WHAT TO DO ▸
Your answer must be an exact copy of the entries below, with no pictures in it.

GIVEN RECORDS ▸
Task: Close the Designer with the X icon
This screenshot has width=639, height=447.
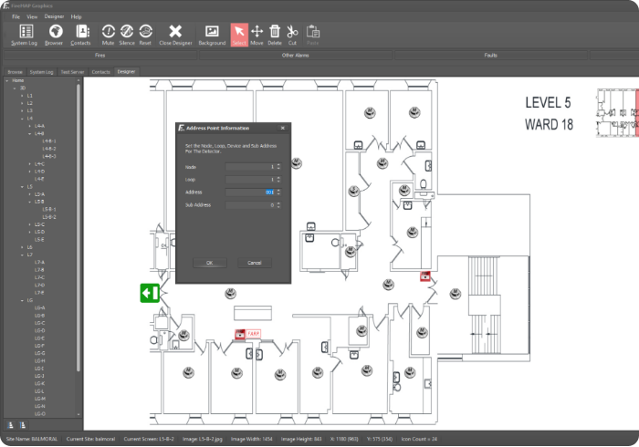Action: pos(175,34)
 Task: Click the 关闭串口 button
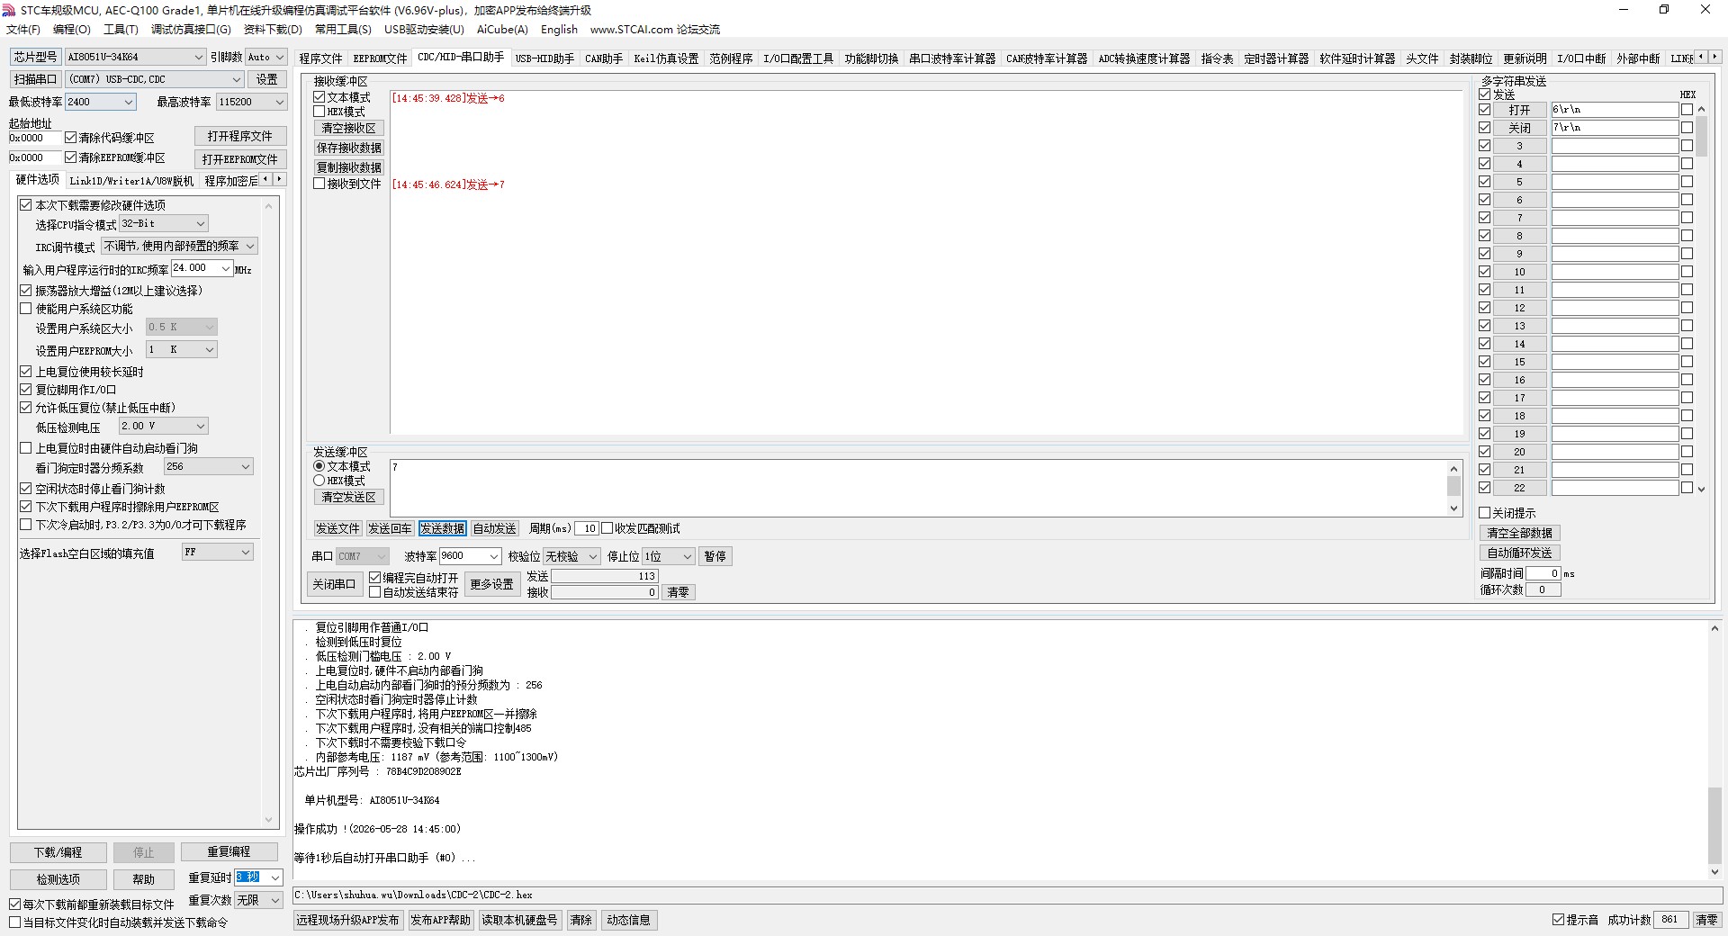(334, 584)
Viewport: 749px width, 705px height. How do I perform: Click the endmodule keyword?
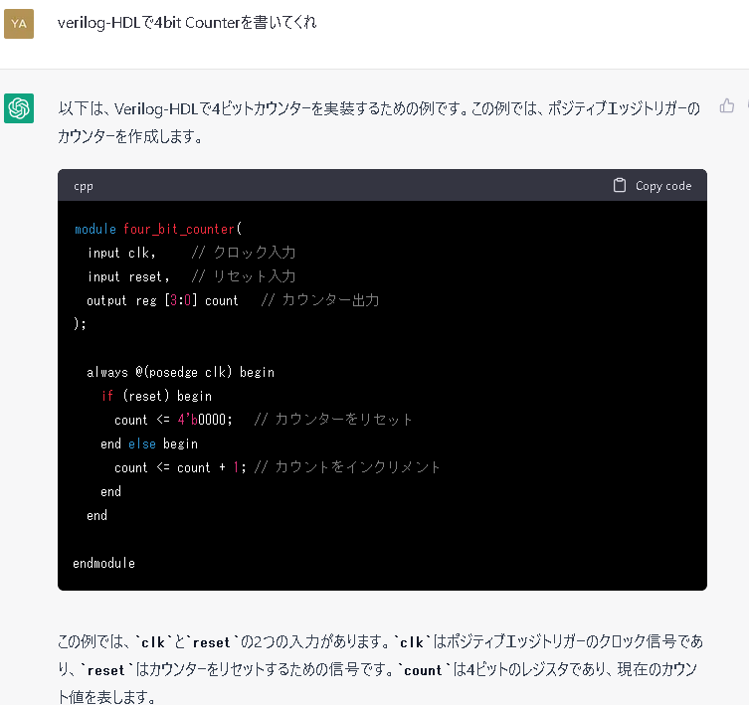pos(103,563)
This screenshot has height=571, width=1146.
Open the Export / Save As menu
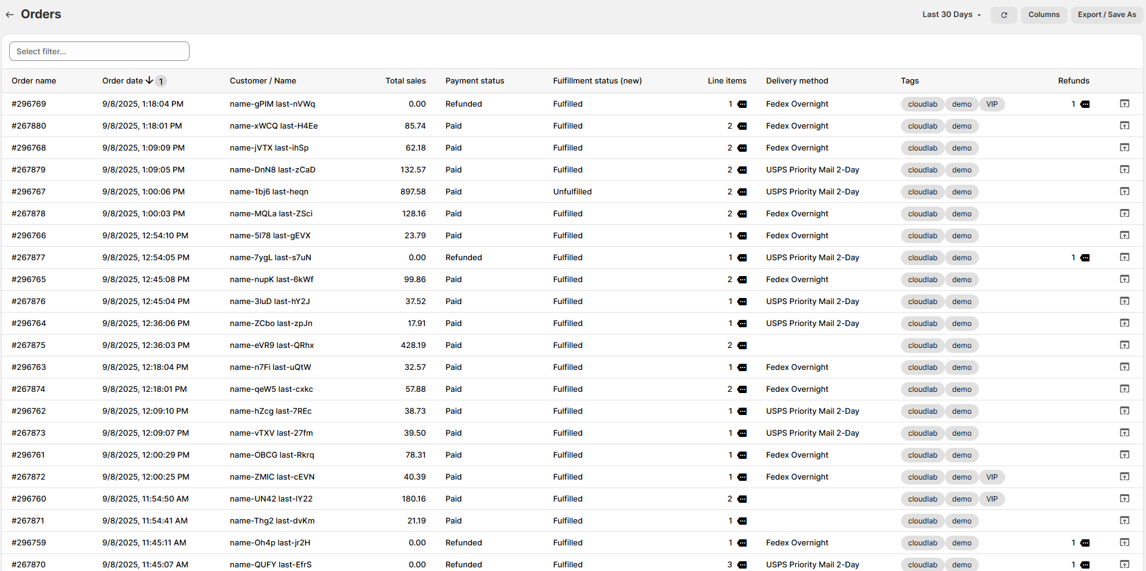coord(1106,15)
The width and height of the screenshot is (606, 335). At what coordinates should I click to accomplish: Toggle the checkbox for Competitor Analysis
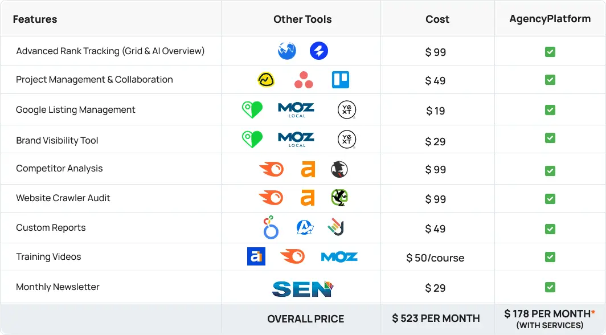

TASK SOLUTION ▸
Task: Close the Designer with the X icon
This screenshot has width=639, height=447.
Action: pos(175,34)
 Task: Click the 关闭串口 button
(334, 584)
Viewport: 749px width, 705px height. How do I perform: Click the endmodule keyword?
pos(103,563)
This screenshot has height=571, width=1146.
Open the Export / Save As menu
coord(1106,15)
The width and height of the screenshot is (606, 335). At what coordinates should I click to accomplish: Toggle the checkbox for Competitor Analysis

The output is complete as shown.